Stream: git-wasmtime

Topic: wasmtime / issue #5243 Is there a performance bottleneck ...


view this post on Zulip Wasmtime GitHub notifications bot (Nov 10 2022 at 07:03):

asurdo opened issue #5243:

Question:

I use wasmtime in c++ multithread program. I expected performance improvement when I use more threads, but it does not. Is there any bottleneck in wasmtime? And how can I avoid it?

Hear is my performance test log.

My machine environment is 24 core and 64GB memory.

1 thread: speed 8217/s, average time cost 120us
2 thread: speed: 10137/s, average time cost: 196us
10 thread: speed 11190/s, average time cost: 892us

My code logic

singleton for the engine and linker, creating a store on each call, use wasi and some host function.

view this post on Zulip Wasmtime GitHub notifications bot (Nov 10 2022 at 07:14):

asurdo commented on issue #5243:

PS: I compile module only once,and instantiate every time.
I seprate one call to three step, init store, instantiate and call instance func. The step where the time-consuming increases the most is in call instance func.

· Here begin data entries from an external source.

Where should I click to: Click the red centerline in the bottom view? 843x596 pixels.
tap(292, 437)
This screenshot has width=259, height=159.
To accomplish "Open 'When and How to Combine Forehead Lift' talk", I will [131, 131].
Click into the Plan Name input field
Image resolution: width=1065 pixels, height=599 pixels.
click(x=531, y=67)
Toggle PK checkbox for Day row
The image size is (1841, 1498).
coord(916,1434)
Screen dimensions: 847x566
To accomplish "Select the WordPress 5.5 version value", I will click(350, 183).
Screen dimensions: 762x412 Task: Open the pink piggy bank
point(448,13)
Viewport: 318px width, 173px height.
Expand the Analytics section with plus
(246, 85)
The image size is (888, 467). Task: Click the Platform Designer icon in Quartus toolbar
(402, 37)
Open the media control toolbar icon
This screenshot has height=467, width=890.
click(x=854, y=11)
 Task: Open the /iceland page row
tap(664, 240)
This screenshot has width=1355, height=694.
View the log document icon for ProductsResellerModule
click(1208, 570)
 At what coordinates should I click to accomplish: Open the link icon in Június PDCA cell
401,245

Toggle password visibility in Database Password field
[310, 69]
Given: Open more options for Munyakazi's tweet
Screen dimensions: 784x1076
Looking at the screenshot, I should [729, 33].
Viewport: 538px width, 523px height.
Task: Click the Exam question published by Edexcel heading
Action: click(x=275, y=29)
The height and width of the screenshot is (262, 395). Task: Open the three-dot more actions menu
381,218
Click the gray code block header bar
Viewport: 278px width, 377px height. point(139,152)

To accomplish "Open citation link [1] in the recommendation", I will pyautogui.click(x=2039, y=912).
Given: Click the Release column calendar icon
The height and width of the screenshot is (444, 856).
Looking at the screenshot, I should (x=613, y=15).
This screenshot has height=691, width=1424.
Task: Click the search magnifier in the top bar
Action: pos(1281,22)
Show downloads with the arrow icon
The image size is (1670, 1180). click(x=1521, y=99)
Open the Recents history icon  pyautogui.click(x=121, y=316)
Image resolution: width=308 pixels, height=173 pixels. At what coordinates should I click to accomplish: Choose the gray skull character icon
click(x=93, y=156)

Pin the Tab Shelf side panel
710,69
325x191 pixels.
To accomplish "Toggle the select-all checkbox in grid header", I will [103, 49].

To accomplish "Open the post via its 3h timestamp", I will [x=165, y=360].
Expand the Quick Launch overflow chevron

view this post on Zulip Wasmtime GitHub notifications bot (Nov 10 2022 at 09:43):

bjorn3 commented on issue #5243:

The bottleneck is probably in the linux kernel. As I understand it changing memory mappings will acquire a process wide lock on the memory mappings and once it is done changing them every currently running thread of the process is interrupted to make sure that the cpu core knows about the changed memory mapping. Every time you instantiate a module, memory mappings are changed. This effectively means that the instantiation count per second across the whole process is limited by how fast a single core can handle memory mapping changes and in addition every instantiation pauses execution of other threads for a moment.

view this post on Zulip Wasmtime GitHub notifications bot (Nov 10 2022 at 09:46):

bjorn3 commented on issue #5243:

I believe using the pooling allocation strategy (set using config.allocation_strategy()) is more performant than the default on demand strategy.

view this post on Zulip Wasmtime GitHub notifications bot (Nov 10 2022 at 12:33):

asurdo commented on issue #5243:

I believe using the pooling allocation strategy (set using config.allocation_strategy()) is more performant than the default on demand strategy.

Is config.allocation_strategy() only for Rust? I can't find it in c-API. And in fact, I use jemalloc for my c++ program, malloc is in user mode.

I avoid this problem using multi-process(more memory cost for hundreds of modules), and it worked as I expected.

view this post on Zulip Wasmtime GitHub notifications bot (Nov 10 2022 at 12:46):

bjorn3 commented on issue #5243:

Is config.allocation_strategy() only for Rust?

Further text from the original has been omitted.